§ TASK PROMPT: Search the entries for the word "trash". Copy every line that holds it.

§ PROVIDED RECORDS:
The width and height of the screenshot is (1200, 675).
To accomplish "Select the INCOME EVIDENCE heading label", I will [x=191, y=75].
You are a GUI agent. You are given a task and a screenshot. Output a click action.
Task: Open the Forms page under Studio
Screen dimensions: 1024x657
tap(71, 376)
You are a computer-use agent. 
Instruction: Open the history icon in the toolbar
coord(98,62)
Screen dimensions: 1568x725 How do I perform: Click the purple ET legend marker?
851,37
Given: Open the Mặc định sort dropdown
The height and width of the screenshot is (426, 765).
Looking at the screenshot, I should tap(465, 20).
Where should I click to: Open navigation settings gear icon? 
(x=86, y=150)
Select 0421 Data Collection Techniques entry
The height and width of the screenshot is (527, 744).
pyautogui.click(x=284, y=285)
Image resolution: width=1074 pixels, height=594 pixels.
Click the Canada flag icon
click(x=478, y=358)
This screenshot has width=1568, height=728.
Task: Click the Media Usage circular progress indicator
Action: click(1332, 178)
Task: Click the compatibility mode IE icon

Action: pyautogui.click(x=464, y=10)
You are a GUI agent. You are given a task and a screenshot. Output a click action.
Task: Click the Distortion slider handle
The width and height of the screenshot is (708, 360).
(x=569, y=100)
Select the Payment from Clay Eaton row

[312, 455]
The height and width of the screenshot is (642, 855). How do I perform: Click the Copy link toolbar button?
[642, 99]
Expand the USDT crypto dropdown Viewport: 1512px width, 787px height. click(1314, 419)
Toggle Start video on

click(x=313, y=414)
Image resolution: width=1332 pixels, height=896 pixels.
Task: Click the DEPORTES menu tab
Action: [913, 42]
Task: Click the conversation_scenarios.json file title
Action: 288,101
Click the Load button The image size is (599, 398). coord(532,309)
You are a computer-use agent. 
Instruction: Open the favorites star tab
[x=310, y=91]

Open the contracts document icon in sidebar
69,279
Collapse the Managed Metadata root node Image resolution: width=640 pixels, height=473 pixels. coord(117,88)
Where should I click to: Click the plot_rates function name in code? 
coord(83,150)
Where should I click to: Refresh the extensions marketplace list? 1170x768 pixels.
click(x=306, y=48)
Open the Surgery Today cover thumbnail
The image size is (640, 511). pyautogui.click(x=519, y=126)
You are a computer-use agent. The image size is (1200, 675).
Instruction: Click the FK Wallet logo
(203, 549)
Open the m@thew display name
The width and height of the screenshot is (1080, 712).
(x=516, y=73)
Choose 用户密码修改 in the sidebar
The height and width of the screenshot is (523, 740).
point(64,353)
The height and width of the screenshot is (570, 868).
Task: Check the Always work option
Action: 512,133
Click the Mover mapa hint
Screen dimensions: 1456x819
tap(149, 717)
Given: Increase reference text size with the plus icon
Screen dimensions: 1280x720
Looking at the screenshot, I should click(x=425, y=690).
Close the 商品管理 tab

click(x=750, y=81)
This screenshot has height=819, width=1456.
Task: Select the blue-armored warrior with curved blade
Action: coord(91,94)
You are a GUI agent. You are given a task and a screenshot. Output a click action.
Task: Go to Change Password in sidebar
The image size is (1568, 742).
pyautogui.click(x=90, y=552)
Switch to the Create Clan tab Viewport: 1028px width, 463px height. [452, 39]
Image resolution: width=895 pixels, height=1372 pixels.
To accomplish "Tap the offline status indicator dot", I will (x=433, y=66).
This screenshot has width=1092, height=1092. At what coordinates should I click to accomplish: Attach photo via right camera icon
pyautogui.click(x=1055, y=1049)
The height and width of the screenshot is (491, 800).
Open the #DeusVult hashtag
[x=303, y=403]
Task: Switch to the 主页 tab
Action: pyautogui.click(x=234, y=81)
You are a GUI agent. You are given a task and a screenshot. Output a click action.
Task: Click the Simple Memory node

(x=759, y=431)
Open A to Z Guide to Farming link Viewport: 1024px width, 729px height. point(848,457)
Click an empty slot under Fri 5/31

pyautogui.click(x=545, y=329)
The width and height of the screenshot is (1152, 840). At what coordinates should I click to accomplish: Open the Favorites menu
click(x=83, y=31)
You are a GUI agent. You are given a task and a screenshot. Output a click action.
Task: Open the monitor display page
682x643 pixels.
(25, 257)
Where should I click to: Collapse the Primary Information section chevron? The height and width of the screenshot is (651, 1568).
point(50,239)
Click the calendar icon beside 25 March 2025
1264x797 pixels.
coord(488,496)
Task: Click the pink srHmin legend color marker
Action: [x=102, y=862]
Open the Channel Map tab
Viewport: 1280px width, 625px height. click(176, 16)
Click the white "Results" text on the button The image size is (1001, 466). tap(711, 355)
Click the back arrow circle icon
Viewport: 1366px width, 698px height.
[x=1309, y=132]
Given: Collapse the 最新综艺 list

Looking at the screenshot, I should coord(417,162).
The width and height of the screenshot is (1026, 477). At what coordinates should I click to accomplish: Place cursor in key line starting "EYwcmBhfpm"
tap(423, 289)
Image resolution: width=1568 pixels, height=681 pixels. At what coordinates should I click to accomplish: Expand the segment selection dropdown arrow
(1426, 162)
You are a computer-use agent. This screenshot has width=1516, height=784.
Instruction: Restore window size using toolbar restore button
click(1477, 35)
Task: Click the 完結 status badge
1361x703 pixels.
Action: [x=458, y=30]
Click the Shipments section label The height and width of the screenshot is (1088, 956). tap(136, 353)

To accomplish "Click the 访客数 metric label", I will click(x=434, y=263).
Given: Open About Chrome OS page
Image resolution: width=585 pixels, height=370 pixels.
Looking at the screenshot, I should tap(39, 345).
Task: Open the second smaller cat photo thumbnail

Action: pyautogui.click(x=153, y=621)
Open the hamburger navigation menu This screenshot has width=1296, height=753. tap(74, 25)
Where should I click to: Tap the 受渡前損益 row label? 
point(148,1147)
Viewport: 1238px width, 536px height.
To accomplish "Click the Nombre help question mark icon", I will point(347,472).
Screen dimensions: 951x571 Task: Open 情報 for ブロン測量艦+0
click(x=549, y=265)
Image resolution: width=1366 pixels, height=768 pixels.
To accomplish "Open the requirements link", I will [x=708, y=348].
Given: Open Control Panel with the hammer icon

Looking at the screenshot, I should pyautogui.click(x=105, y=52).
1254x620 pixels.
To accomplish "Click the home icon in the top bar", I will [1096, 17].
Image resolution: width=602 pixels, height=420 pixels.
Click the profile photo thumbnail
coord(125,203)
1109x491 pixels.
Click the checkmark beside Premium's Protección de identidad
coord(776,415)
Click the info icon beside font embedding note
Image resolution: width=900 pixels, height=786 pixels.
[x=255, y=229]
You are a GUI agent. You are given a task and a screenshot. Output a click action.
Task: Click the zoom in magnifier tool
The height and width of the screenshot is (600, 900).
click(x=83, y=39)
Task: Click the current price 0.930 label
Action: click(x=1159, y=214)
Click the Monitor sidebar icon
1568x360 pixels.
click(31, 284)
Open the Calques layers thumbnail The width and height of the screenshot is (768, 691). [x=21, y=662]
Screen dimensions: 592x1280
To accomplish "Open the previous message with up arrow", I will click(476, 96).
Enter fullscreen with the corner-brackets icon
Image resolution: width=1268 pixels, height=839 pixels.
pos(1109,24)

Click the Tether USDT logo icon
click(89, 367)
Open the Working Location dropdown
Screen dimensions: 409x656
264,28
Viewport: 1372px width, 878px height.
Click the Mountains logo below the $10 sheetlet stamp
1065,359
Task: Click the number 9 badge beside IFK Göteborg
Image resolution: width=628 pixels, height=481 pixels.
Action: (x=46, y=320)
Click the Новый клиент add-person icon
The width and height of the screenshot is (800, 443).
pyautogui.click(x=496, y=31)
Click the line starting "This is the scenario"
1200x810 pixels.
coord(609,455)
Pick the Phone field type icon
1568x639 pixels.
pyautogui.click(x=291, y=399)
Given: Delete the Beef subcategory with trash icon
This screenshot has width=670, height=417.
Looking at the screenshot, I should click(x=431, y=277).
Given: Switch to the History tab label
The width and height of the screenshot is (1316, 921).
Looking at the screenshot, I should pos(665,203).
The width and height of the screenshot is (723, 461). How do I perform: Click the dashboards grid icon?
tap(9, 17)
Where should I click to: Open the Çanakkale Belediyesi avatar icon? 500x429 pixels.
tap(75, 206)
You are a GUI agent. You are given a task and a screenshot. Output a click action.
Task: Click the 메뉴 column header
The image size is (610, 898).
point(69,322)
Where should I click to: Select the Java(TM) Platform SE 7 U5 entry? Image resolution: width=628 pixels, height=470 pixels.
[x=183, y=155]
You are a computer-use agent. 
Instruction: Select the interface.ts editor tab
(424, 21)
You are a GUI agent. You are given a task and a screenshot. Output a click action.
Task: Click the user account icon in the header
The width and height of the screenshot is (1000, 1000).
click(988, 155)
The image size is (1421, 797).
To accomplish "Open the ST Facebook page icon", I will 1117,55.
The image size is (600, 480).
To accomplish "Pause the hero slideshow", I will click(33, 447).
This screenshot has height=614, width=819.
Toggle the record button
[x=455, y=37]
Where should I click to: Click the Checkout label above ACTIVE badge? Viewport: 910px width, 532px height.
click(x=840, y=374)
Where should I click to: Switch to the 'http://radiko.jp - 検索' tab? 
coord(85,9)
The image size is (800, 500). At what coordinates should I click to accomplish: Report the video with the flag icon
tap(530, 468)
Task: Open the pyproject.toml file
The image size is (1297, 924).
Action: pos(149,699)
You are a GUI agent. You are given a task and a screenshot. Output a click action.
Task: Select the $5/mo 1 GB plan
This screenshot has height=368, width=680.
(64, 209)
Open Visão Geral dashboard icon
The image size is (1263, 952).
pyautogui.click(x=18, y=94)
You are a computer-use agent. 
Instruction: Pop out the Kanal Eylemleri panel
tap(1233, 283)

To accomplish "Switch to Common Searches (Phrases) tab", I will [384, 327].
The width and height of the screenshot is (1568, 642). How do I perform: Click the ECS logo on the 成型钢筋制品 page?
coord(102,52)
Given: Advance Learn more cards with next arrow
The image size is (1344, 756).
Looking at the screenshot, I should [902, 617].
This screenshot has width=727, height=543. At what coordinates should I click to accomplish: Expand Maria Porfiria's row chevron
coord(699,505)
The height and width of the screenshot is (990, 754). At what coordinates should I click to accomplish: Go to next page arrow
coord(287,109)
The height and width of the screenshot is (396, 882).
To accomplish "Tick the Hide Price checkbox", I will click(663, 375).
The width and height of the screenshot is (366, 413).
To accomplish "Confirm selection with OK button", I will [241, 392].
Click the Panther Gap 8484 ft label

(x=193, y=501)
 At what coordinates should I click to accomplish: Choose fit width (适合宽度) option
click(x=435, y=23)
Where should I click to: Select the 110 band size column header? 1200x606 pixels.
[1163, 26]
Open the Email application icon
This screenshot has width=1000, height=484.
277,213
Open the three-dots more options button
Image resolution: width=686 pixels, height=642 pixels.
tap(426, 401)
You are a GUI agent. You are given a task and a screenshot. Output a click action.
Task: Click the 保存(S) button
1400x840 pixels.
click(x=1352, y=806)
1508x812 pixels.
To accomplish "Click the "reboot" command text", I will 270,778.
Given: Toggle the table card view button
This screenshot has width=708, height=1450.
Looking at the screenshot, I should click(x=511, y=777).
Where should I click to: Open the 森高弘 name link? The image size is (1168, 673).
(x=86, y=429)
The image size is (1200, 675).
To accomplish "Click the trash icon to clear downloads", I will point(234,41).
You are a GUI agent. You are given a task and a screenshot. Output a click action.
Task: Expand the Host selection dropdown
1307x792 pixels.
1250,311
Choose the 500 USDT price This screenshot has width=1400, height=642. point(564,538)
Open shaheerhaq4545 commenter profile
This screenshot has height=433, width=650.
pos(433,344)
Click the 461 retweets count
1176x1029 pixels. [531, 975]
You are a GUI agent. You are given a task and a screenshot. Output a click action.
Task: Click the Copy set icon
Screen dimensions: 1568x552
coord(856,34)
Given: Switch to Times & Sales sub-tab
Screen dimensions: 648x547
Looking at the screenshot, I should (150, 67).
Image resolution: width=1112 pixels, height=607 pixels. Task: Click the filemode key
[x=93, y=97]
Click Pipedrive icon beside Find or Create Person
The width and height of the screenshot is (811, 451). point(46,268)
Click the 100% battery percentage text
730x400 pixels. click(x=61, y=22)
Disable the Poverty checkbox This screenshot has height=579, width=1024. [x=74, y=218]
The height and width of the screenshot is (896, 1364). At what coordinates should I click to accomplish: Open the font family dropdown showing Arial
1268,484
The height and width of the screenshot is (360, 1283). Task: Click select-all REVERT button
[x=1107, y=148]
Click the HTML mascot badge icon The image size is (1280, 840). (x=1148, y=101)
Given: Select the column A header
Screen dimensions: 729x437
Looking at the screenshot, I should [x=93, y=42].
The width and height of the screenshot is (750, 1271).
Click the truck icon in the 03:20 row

§ RESULT:
Given: Delete the Beef subcategory with trash icon
To accomplish "Click the trash icon to clear downloads", I will point(234,41).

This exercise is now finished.